William Erastus Upjohn was born June 5, 1853, to Dr Uriah Upjohn and Maria Mills Upjohn. He completed high school in Ann Arbor and worked part-time in a local pharmacy. W.E. is reported to have developed an interest in machinery from observing farm equipment. He graduated from medical school in 1875 and, at the age of 22, returned to Hastings to begin his practice under the careful eye of his uncle, Dr. William U. Upjohn. In 1878, he married Rachel Babcock, the daughter of a Kalamazoo pharmacist. They had five children, one of whom died in infancy. The other four were Rachel Winifred Upjohn Light, William Harold Upjohn, Dorothy Upjohn Dalton, and Genevieve Upjohn Gilmore.

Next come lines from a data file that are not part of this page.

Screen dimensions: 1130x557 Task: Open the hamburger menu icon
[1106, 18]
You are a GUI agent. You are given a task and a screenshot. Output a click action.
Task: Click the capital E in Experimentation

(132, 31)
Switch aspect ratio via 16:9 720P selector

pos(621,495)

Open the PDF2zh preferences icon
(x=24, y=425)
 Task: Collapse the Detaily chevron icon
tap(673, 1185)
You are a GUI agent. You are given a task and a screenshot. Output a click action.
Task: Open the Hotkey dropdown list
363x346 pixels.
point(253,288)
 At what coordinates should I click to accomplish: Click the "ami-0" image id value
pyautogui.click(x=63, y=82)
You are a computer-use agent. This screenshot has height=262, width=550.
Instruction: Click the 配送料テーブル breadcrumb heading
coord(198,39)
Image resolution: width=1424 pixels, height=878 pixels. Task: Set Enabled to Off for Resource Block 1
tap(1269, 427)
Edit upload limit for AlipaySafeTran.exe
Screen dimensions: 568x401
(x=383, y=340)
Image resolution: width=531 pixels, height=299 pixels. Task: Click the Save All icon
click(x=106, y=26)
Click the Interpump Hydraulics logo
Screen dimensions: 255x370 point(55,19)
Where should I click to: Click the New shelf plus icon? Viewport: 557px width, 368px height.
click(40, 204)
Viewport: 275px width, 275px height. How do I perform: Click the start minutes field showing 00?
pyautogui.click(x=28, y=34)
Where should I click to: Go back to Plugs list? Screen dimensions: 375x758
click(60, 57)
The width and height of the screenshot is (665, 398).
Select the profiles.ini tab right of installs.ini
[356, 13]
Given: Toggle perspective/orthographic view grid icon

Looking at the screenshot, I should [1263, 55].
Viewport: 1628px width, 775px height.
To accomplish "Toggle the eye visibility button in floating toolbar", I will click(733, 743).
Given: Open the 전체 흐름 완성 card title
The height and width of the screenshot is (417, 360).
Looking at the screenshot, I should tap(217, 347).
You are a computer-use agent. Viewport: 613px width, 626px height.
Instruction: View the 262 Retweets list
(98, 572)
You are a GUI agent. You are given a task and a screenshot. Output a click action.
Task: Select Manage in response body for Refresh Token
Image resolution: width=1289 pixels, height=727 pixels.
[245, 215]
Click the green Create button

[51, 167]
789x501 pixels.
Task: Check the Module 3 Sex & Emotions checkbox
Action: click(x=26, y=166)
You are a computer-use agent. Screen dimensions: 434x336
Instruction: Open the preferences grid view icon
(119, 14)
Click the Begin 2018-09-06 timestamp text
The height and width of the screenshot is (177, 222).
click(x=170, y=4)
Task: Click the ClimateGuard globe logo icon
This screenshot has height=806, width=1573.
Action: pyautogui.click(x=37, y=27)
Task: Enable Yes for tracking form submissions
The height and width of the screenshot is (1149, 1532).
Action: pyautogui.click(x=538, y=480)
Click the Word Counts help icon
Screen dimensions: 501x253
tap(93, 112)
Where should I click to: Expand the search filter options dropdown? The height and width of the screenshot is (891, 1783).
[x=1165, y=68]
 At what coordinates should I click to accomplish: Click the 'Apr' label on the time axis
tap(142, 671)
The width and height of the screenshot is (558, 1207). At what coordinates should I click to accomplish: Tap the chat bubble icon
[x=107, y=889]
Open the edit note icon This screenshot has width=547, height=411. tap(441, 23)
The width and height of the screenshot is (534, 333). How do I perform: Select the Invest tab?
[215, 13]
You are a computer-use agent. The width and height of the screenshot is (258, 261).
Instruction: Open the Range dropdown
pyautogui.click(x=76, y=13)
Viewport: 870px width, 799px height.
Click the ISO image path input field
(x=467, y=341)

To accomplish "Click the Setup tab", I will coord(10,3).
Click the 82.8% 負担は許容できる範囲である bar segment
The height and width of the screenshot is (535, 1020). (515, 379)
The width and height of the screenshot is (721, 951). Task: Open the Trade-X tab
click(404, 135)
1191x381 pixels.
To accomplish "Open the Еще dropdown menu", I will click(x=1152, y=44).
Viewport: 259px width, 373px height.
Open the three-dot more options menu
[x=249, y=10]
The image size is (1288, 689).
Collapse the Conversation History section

While he practiced medicine, W.E. also continued his interest in mechanical devices. It is speculated that the debt incurred from an unsuccessful clock project stimulated Upjohn's interest in solving the medical problem of an effective pill. In the 1900s, pills were made from a paste. The pill was coated with a thin layer of shellac to prevent it from drying out. But pills that were kept for any length of time dried out anyway. Such a pill often did not dissolve and passed undigested through the patient’s body with no effect on their ailment. In the early 1880s, W. E. Upjohn turned his attention to the problem and began experimenting, behind locked doors, with possible solutions. Rather than start with a paste, Dr. Upjohn introduced a starter particle into a revolving pan. As the pan revolved, the starter was sprayed with powdered medicine and a fine mist, gradually accumulating into a pill of appropriate dosage. Dr. Upjohn built his new pill layer by layer, like a snowball rolling down a hill. The resulting product was essentially dry to begin with and could not dry out over time. It easily dissolved when ingested. It was also friable--it could be crushed under your thumb.
His ingenuity had solved two problems: how to deliver medicine that would dissolve in the body and how to ensure precise control over the amount and quality of the active ingredients. Dr. Upjohn received a patent for his process in 1885. With brothers Henry, James, and Frederick as partners, William E. Upjohn founded the Upjohn Pill and Granule Company. And in the friable pill, they found both a product and a trademark symbol that helped their enterprise grow.